De acordo com a denúncia do Ministério Público de Rondônia (MPRO), o crime aconteceu em 2022, quando a vítima chegava à propriedade rural que mantinha na zona rural da capital. As investigações apontaram que o homicídio foi encomendado pelo gerente da fazenda onde o perito havia descoberto um esquema de furto de gado.
Segundo o MPRO, ao perceber que poderia ser responsabilizado criminalmente, o gerente contratou os dois executores para matar o servidor público.
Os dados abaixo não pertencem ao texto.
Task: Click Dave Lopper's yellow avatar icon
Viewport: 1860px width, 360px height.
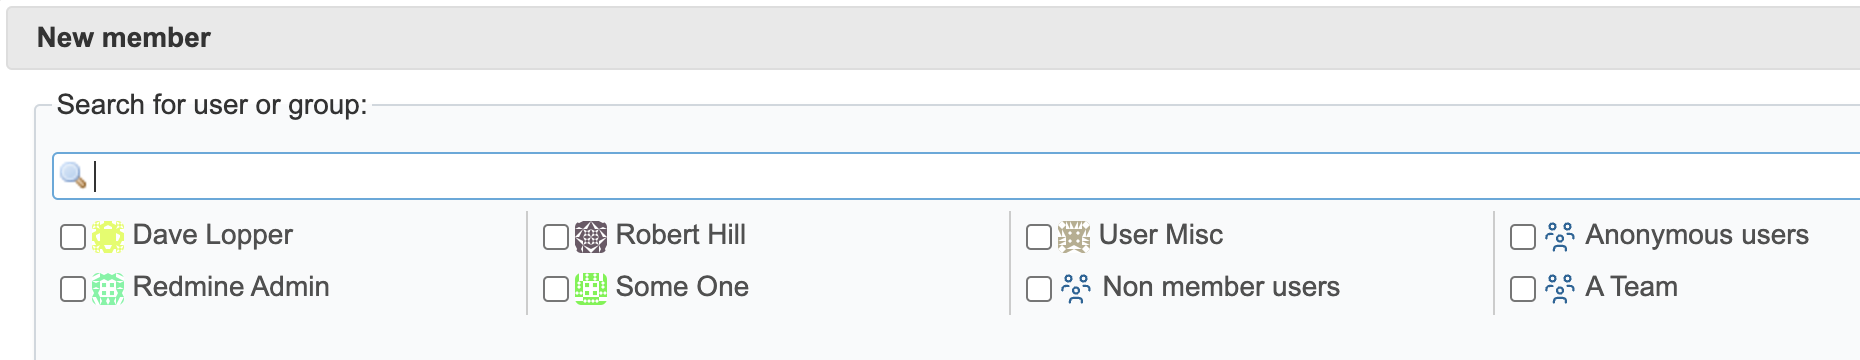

Durante o julgamento, os jurados acolheram a tese apresentada pelo Ministério Público e condenaram os réus por homicídio qualificado, em razão da promessa de recompensa e do recurso que dificultou a defesa da vítima. Eles também foram condenados pelos crimes de ocultação de cadáver, furto do veículo da vítima e porte ilegal de arma de fogo.
A acusação foi conduzida pelo promotor de Justiça Marcus Alexandre, que representou o Ministério Público durante a sessão do Tribunal do Júri. Conforme o órgão, familiares de Sebastião Tenani e diversos peritos da Politec acompanharam o julgamento.